Goal of the exercise
Gather all lines with "screenshot" from the records.

Data records
===============

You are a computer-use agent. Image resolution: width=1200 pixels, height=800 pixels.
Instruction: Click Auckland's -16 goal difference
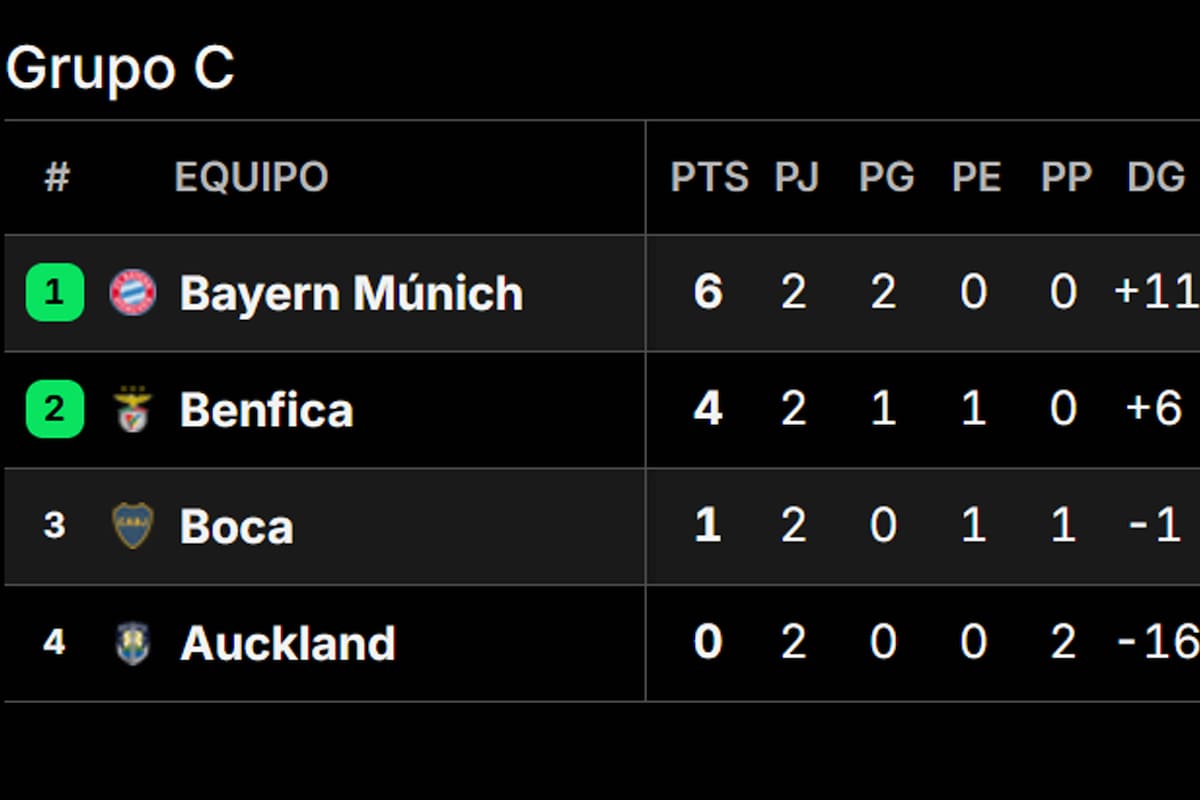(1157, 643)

===============

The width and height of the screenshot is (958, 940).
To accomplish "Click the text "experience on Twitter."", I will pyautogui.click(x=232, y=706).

===============

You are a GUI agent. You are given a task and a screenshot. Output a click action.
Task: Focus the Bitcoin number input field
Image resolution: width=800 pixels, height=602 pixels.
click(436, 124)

===============

Task result
The width and height of the screenshot is (958, 940).
You are a GUI agent. You are given a task and a screenshot. Output a click action.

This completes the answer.